WHAT YOU HAVE TO DO:
Keyword search on "computer": report each line of the records that contains it.

Data excerpts
━━━━

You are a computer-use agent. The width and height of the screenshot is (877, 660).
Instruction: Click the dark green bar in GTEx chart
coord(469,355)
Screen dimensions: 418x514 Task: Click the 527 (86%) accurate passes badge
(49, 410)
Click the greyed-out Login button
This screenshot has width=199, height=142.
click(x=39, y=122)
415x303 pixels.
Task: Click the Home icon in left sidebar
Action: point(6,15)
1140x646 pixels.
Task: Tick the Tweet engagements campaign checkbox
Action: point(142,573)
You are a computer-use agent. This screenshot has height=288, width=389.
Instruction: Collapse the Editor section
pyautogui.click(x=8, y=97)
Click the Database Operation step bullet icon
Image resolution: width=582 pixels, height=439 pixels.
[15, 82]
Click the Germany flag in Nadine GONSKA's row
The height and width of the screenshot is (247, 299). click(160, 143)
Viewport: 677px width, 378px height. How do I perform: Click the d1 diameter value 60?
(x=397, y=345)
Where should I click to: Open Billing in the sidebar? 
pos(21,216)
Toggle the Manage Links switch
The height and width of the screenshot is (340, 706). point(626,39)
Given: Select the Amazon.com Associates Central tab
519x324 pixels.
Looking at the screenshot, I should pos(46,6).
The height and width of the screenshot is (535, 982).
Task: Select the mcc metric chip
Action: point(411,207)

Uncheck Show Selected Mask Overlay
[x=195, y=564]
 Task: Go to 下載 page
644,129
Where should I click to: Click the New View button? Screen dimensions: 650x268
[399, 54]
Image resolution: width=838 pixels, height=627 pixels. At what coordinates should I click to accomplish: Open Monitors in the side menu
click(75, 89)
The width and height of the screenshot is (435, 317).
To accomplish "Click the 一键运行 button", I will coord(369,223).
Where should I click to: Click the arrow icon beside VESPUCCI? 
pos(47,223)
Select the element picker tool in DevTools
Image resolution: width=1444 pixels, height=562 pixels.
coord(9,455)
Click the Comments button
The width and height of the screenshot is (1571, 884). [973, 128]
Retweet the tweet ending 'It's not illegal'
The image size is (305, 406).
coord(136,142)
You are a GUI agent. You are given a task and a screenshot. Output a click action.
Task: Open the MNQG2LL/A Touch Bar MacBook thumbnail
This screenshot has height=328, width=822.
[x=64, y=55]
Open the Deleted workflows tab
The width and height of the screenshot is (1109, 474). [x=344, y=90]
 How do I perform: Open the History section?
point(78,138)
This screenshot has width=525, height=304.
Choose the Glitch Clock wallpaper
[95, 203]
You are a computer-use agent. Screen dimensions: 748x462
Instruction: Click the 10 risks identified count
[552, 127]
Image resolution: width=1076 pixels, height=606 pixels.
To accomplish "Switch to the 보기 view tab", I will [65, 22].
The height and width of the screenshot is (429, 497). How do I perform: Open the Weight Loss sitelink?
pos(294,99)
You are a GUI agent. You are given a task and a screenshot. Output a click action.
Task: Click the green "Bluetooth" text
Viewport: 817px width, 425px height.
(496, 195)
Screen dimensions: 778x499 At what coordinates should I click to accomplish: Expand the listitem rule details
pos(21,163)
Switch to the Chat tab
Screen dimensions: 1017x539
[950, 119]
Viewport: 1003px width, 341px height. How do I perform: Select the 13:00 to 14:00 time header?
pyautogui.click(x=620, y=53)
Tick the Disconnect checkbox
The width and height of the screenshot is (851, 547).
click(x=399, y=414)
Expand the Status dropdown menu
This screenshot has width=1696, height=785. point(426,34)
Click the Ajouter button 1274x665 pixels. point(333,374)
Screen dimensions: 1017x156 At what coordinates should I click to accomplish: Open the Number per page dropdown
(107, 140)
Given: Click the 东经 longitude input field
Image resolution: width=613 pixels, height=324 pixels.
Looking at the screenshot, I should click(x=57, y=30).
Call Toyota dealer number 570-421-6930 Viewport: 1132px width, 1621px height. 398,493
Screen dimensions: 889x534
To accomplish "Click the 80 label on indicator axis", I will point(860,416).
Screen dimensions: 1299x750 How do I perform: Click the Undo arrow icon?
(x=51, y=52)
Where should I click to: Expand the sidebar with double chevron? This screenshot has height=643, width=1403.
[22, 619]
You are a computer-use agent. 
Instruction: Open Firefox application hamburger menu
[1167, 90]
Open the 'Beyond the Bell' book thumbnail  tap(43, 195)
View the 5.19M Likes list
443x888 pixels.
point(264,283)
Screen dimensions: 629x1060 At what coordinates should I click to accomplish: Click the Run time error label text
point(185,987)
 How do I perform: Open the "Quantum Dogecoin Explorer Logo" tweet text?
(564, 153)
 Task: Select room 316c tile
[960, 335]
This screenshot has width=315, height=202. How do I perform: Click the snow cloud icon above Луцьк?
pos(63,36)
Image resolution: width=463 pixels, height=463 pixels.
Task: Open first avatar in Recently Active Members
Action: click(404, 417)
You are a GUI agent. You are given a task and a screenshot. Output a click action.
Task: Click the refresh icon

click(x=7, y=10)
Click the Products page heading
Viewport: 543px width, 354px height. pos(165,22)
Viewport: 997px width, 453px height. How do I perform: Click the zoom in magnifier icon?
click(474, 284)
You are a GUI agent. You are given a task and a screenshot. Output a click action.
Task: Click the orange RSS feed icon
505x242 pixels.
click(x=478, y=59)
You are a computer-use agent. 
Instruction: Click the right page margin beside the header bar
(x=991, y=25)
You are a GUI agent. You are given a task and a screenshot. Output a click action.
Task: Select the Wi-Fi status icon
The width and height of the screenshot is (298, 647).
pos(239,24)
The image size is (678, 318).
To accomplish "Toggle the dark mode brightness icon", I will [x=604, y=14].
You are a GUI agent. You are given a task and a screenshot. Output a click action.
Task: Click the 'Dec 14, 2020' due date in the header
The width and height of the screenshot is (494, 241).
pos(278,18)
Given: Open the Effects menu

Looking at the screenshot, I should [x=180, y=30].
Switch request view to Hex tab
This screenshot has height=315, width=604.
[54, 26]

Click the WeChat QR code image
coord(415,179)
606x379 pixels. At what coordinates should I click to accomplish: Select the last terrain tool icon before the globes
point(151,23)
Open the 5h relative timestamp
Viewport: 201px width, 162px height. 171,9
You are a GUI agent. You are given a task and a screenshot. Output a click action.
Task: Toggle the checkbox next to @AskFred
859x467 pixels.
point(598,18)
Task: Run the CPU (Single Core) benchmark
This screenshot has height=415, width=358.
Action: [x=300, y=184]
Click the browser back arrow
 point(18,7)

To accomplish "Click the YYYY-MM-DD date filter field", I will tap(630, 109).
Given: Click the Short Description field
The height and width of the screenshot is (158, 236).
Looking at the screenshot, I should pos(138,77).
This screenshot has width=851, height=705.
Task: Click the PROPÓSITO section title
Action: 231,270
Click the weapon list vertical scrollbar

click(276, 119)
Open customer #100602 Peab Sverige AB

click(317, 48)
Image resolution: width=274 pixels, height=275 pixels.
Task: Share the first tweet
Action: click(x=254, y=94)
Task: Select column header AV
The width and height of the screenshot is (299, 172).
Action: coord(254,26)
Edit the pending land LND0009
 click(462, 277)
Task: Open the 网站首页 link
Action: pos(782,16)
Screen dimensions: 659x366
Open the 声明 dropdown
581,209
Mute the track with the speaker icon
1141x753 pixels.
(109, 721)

━━━━

REPLY TO THE EXERCISE:
You are a computer-use agent. The width and height of the screenshot is (877, 660).
You are a computer-use agent. This screenshot has height=288, width=389.
You are a computer-use agent. Screen dimensions: 748x462
You are a computer-use agent. 
You are a computer-use agent. 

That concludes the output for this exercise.